• [ASSIGNMENT]: Starting with the line that contains "You are a GUI", copy each line exactly through the end of the listing, and omit all pictures.

• [STUDY MATERIAL]:
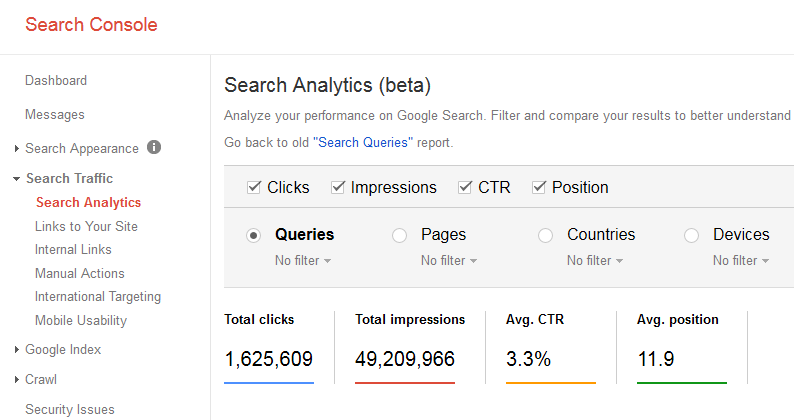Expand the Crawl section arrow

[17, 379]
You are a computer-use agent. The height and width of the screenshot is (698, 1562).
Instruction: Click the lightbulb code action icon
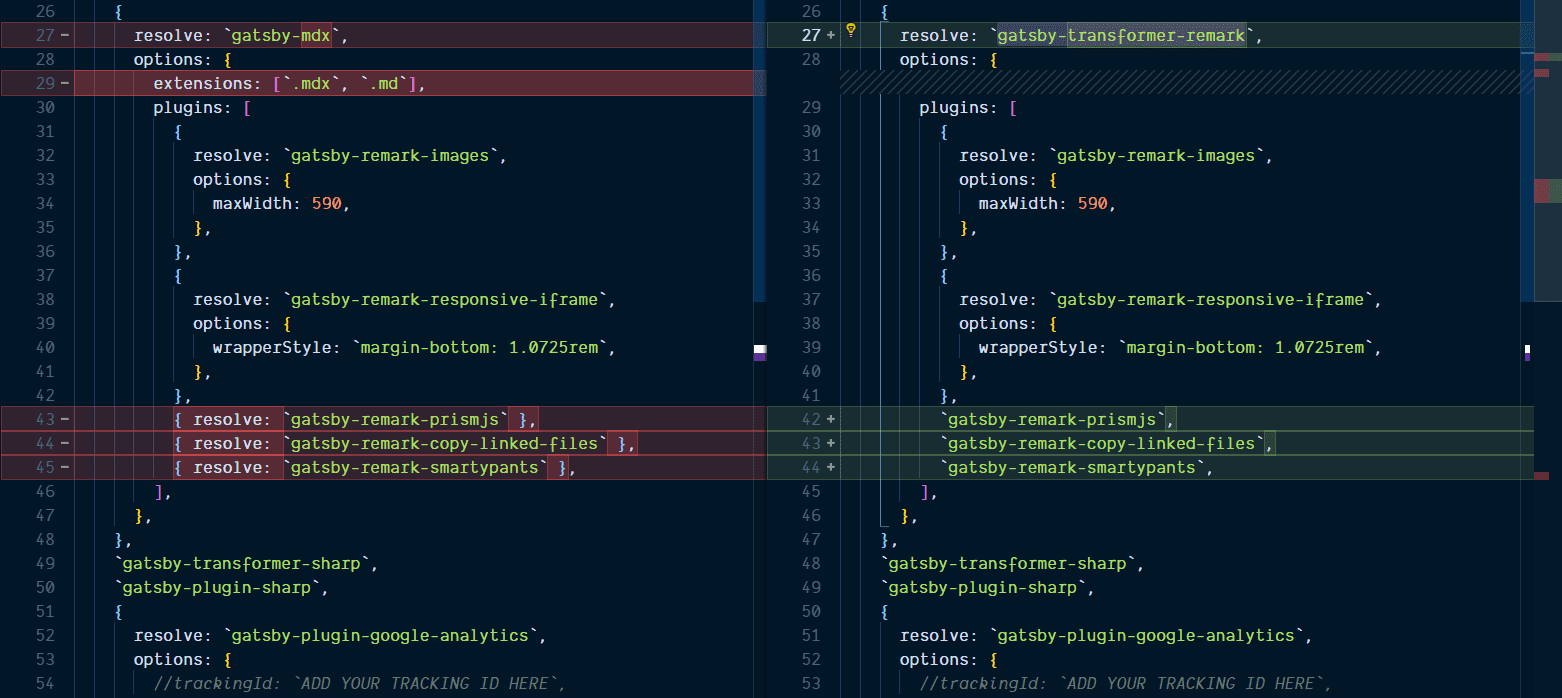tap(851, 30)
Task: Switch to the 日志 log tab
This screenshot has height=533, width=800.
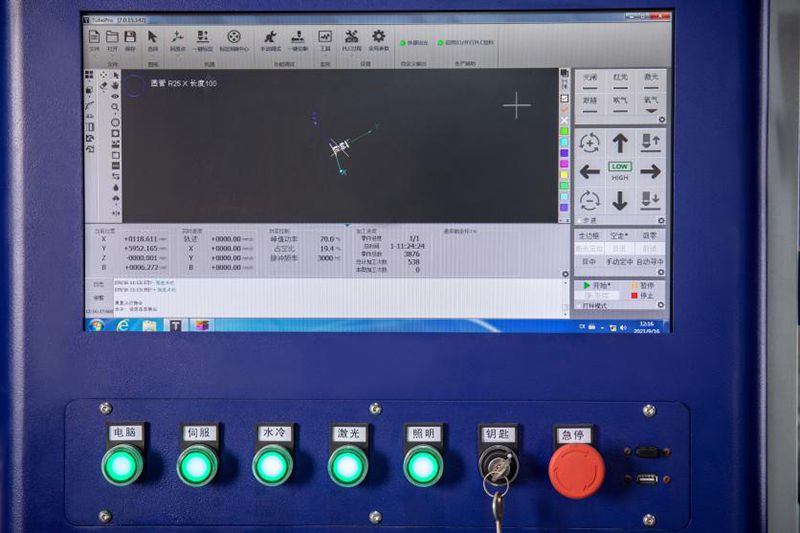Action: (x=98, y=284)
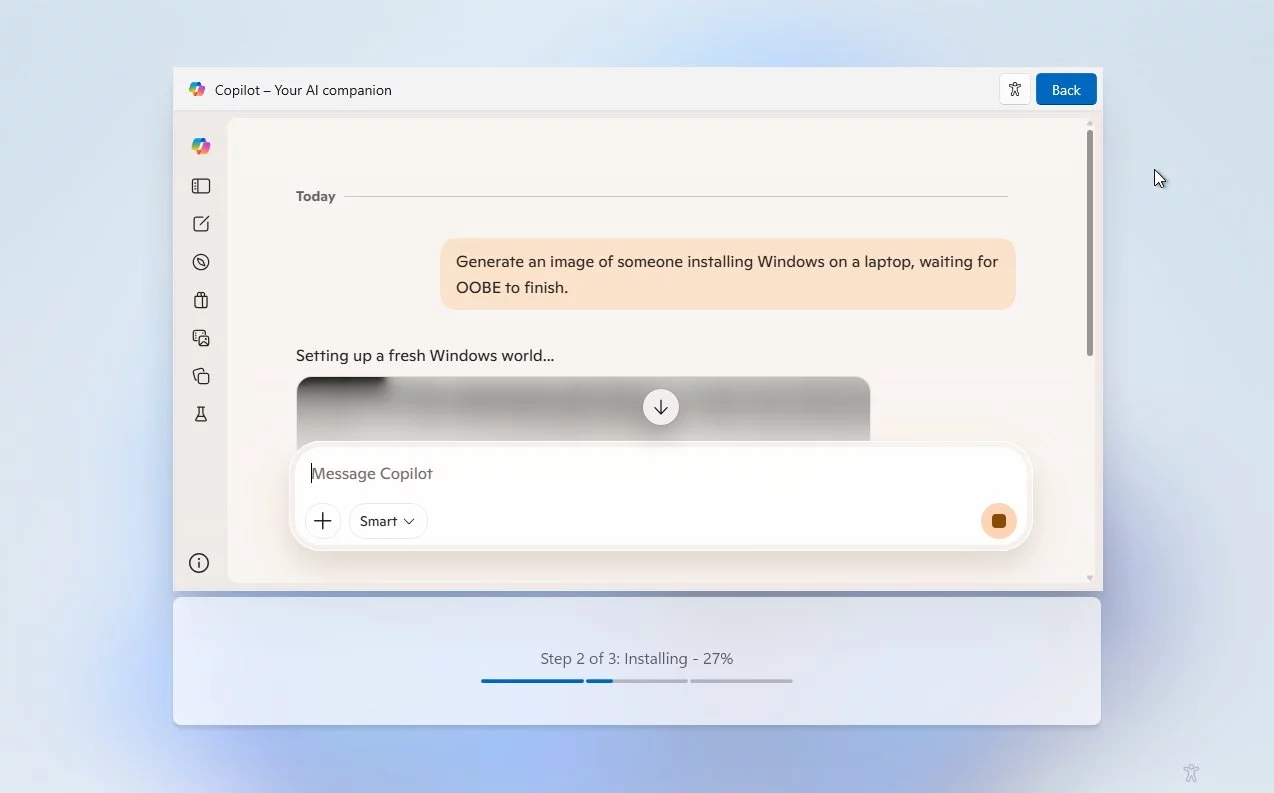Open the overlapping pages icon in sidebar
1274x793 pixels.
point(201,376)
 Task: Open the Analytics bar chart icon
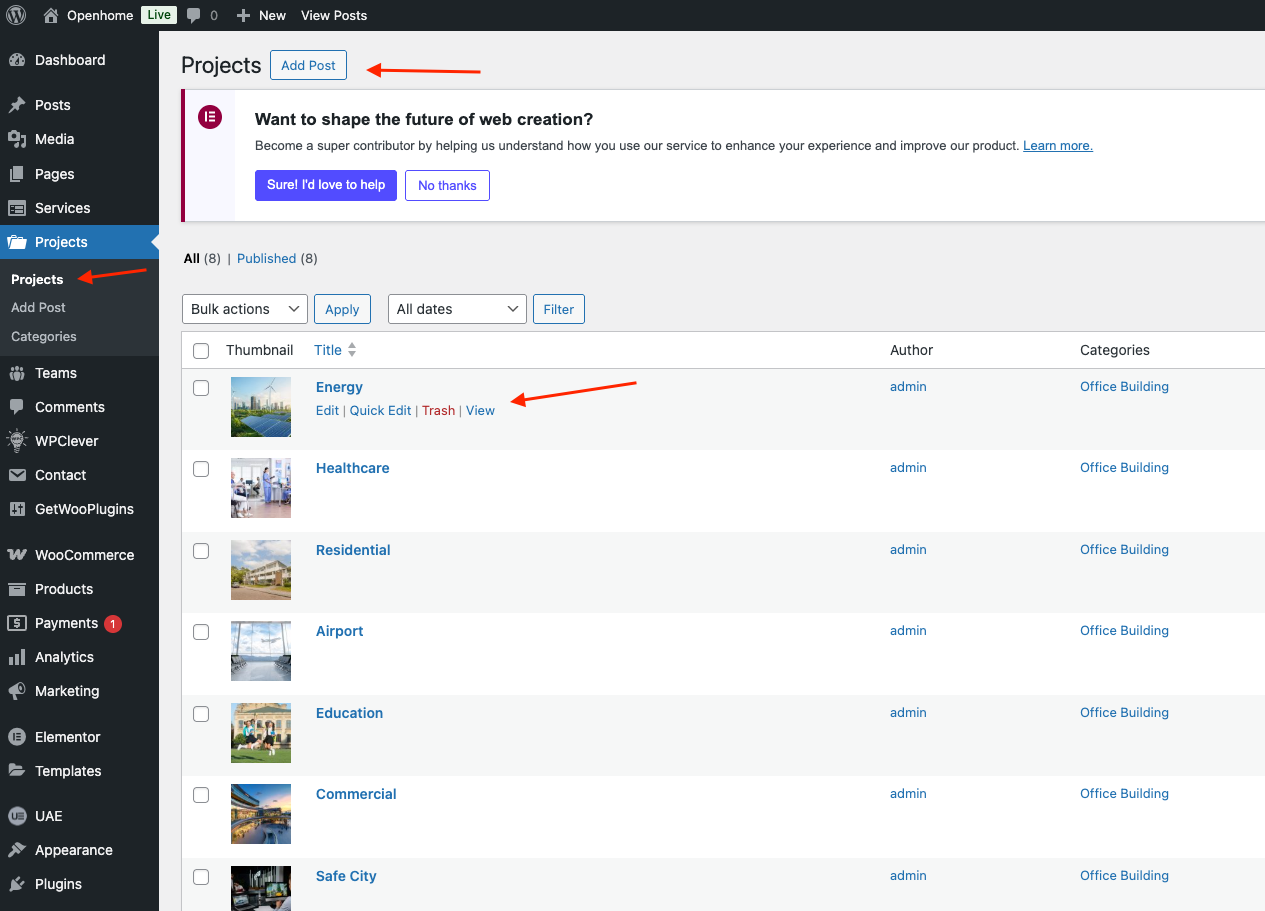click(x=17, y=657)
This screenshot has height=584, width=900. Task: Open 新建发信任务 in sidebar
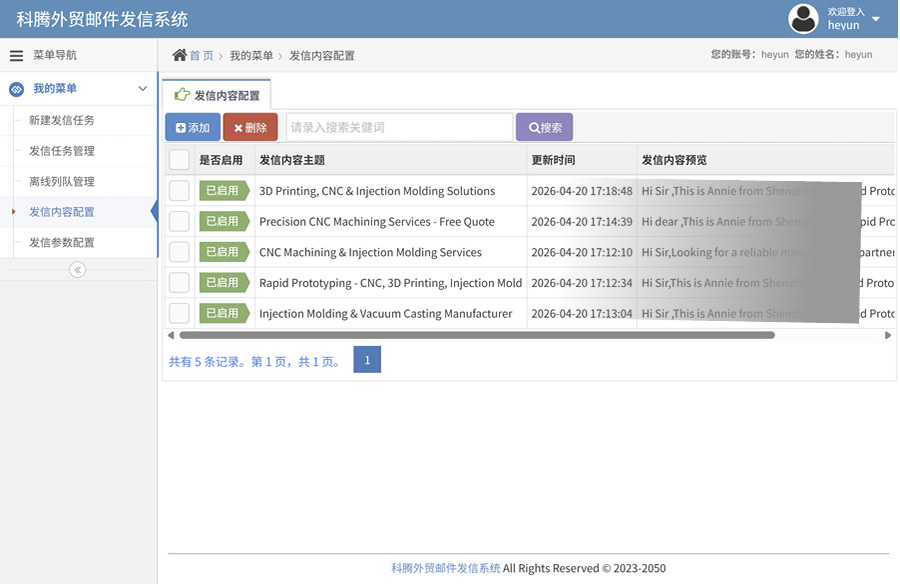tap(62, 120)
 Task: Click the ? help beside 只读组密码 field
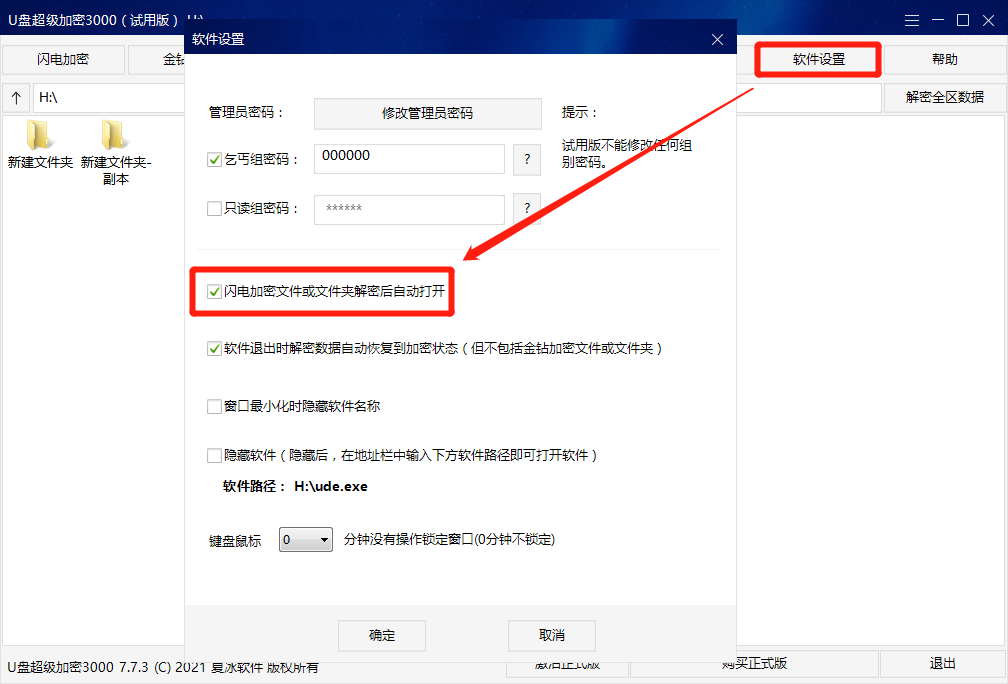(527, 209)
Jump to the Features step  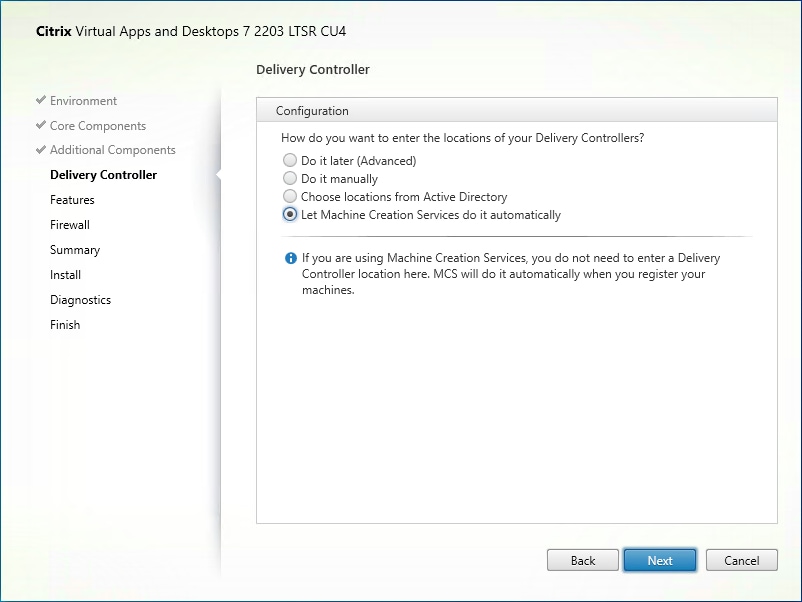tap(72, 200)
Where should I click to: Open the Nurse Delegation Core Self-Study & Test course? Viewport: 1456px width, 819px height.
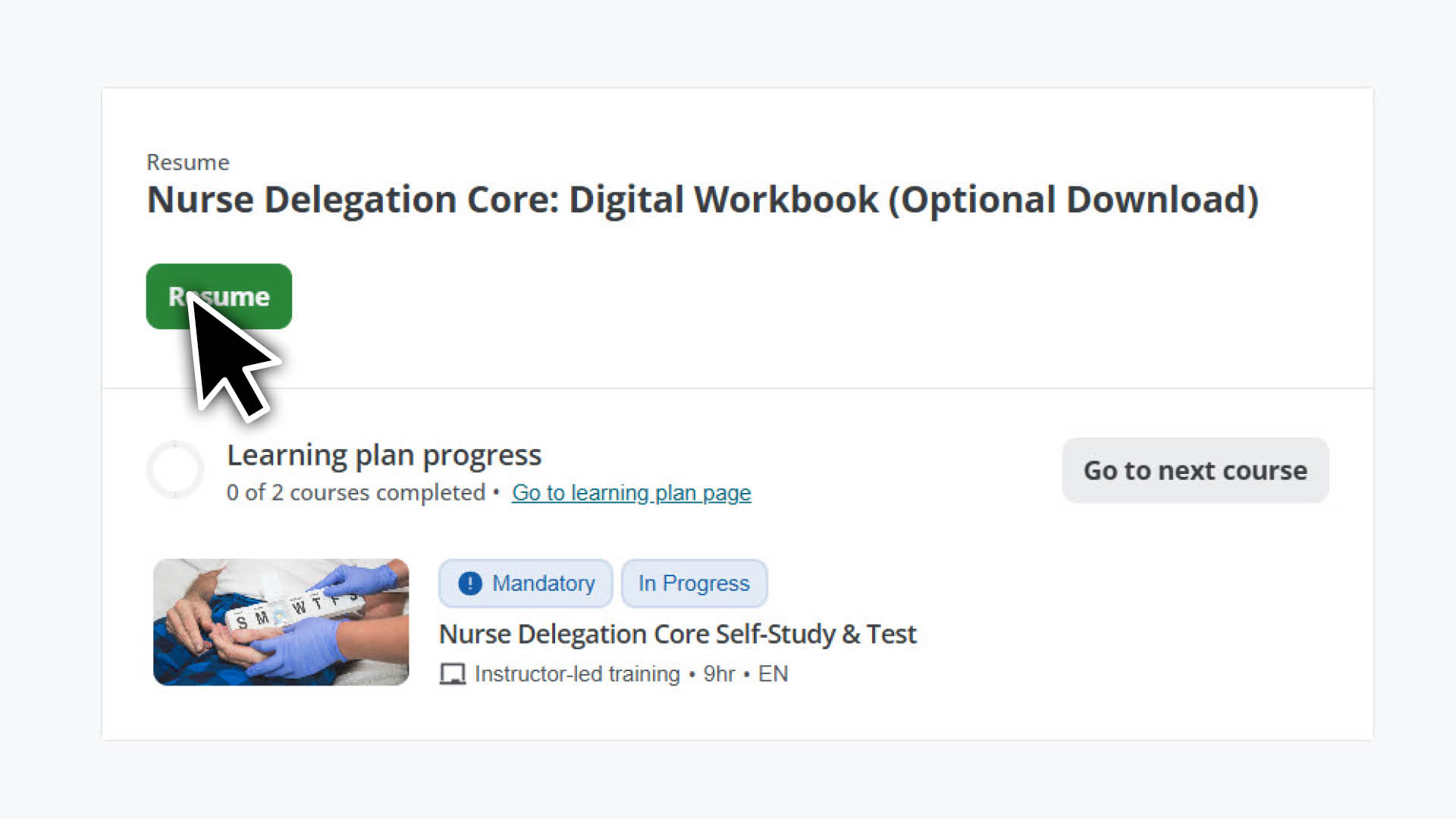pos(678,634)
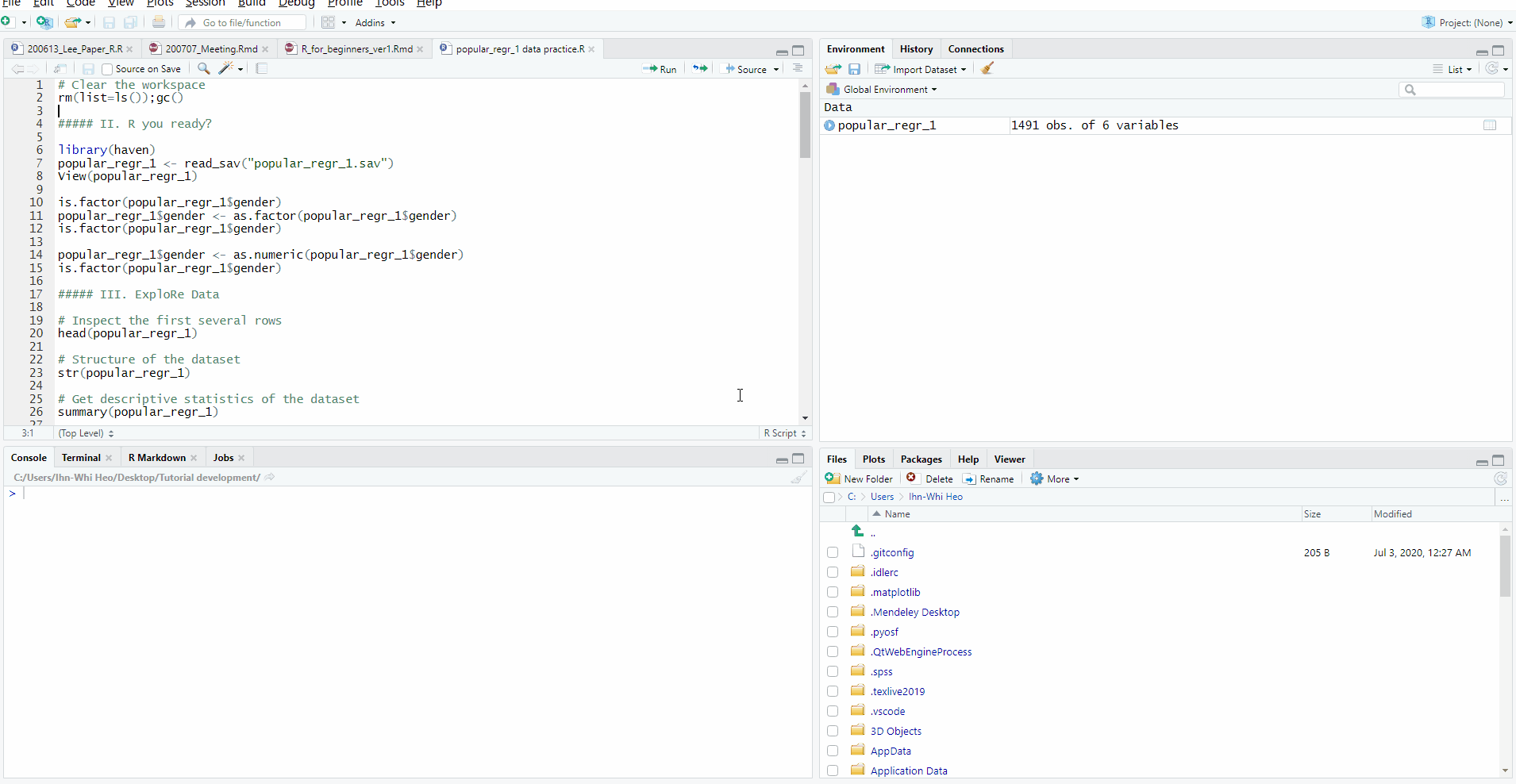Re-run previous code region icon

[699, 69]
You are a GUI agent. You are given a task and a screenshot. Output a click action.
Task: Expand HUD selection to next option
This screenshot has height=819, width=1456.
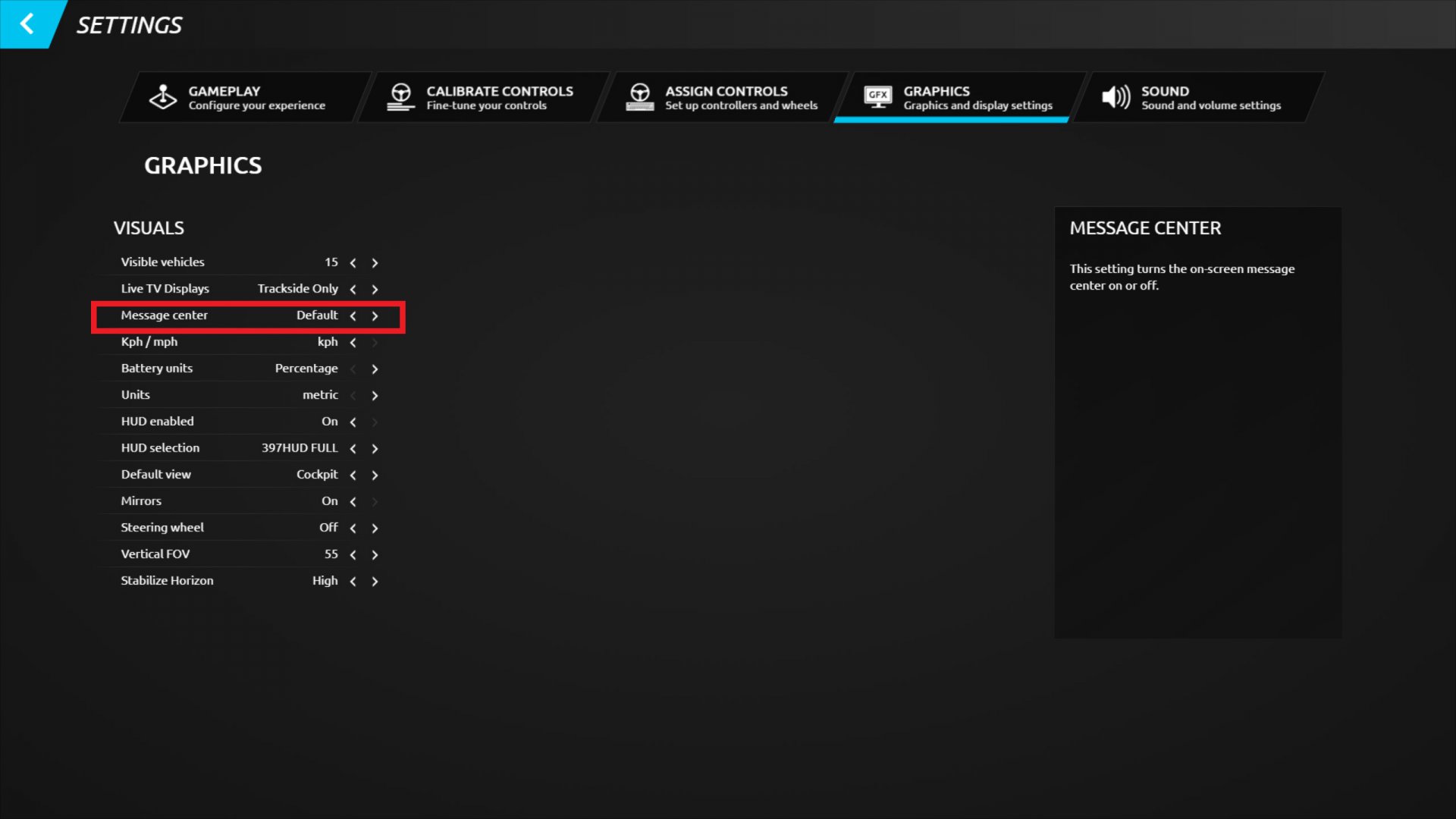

• [SOLUTION TO THE PROBLEM]:
You are a GUI agent. You are given a task and a screenshot. Output a click action.
Task: Expand HUD selection to next option
This screenshot has height=819, width=1456.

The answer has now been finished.